One of Clare's most charming villages, Ennistymon (Inis Díomáin) is most noteworthy for its characterful buildings that line Main St, some good-looking traditional pubs and its trump card: the roaring Cascades, the stepped falls of the River Inagh, which accompany languorous walks downstream.
Kilrush (Cill Rois) is a small, atmospheric town that overlooks the Shannon Estuary and the hills of Kerry to the south. It has the western coast's biggest marina at Kilrush Creek, and offers various opportunities to see bottlenose dolphins living in the Shannon estuary, an important calving region for the mammals.
Kilkee's wide beach and fine, powdery sand is thronged with day-trippers and holidaymakers in warmer months. The sweeping semicircular bay has high cliffs on the north end and weathered rocks to the south, with fantastic walks at either extremity. The waters are highly tidal, with wide-open sandy expanses replaced by pounding waves in just a few hours.
Kilkee to Loop Head
The land from Kilkee south to Loop Head has subtle undulations that suddenly terminate in dramatic cliffs falling straight into the Atlantic – in many ways more stirring and enjoyable than the Cliffs of Moher. It's a windswept place with timeless striations of old stone walls and views that extend for miles.

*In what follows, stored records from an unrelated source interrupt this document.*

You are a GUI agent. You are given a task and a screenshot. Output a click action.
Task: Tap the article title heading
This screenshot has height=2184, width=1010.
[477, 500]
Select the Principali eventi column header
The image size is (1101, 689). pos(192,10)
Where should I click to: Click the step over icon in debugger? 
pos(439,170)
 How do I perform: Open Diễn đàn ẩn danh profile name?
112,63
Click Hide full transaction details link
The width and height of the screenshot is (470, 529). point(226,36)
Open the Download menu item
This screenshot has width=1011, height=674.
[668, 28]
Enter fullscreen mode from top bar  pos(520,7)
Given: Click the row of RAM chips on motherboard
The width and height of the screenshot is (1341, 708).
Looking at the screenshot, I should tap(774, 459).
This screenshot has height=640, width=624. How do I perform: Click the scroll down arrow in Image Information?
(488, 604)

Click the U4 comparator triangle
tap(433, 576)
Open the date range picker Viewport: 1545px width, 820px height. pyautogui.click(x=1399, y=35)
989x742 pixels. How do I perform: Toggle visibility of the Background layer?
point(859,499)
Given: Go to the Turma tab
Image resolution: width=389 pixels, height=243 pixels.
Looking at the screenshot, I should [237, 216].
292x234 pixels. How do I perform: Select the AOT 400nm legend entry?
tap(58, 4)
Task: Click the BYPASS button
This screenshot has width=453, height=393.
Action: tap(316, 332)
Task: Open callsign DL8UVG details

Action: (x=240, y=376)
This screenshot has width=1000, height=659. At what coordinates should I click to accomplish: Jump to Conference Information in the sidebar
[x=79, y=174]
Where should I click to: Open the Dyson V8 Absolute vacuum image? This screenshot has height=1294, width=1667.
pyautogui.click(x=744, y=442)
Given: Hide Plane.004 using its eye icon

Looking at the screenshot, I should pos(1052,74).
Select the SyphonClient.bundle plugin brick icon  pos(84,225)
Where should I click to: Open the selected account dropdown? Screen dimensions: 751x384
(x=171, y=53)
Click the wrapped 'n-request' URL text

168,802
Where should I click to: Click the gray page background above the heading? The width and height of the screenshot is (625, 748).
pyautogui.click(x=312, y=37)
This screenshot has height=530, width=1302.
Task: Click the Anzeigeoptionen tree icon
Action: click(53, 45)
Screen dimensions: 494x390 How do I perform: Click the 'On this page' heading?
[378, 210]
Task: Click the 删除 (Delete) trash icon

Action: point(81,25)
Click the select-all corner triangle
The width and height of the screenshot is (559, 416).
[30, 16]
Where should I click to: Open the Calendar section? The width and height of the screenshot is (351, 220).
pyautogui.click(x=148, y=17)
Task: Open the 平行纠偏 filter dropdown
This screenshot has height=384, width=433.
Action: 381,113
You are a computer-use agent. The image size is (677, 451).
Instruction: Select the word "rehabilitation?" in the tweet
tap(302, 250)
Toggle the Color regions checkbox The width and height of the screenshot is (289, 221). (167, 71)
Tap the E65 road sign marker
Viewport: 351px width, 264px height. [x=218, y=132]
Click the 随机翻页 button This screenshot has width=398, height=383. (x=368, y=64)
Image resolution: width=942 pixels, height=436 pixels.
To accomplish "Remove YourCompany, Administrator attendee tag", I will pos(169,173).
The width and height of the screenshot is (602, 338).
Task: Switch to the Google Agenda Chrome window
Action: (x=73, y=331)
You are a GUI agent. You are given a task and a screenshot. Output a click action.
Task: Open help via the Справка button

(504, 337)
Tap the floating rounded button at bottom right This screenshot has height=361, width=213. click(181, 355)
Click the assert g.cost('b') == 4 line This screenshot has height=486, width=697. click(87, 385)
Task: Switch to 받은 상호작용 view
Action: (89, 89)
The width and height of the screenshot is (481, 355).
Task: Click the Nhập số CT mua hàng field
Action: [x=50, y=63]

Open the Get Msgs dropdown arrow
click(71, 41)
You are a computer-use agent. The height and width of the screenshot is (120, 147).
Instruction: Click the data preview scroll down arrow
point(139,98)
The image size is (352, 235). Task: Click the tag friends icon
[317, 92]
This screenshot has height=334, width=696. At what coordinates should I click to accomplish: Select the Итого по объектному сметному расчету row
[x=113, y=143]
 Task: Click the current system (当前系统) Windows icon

Like Kilkee, Miltown Malbay was a resort favoured by well-to-do Victorians, though the town isn't actually on the sea: the beach is 2km south at Spanish Point. Miltown Malbay has a thriving music scene and hosts the annual Willie Clancy Summer School, one of Ireland's great traditional music events.
On 15 September 1588, seven tattered ships of the Spanish Armada took shelter off Carrigaholt (Carraig an Chabaltaigh), a tiny village inside the mouth of the Shannon Estuary. One, probably the Anunciada, was torched and abandoned, sinking somewhere out in the estuary waters. Today, timeless Carrigaholt has one of the simplest and cutest main streets you'll find.
As you approach along the R487, sea begins to appear on both flanks as land tapers to a narrow shelf. On a clear day, Loop Head (Ceann Léime), Clare's southernmost point, has gob-smacking views south to the Dingle Peninsula crowned by Mt Brandon (951m), and north to the Aran Islands and Galway Bay. Bracing walks and a long hiking trail runs along the cliffs to Kilkee.
Doonbeg (An Dún Beag) is a tiny seaside village about halfway between Kilkee and Quilty. Another Spanish Armada ship, the San Esteban, was wrecked on 20 September 1588 near the mouth of the River Doonbeg. The survivors were later executed at Spanish Point. Doonbeg also offers some decent surfing for those who want to flee the Lahinch crowds.
Liscannor & Around
This small seaside village overlooks Liscannor Bay, where the road (R478) heads north to the Cliffs of Moher and Doolin. Liscannor (Lios Ceannúir) has given its name to a type of local stone – slatelike and with a rippled surface – that is used for floors, walls and even roofs.
The land at this minute waterfront village is as barren as the soul of the 19th-century landlord who burned down the local church so his workers wouldn't waste productive hours praying. Even today the scars are felt. Gazing at the ruins of his house far up the hillside, a local says, 'Yeah, we got rid of him', as if the events of 150 years ago were yesterday.
Forming the southern end of the Cliffs of Moher, Hag's Head is a dramatic place from which to view the cliffs along the Wild Atlantic Way. There's a huge sea arch at the tip of Hag's Head and another arch visible to the north. The old signal tower on the head was erected in case Napoleon tried to attack on the western coast of Ireland.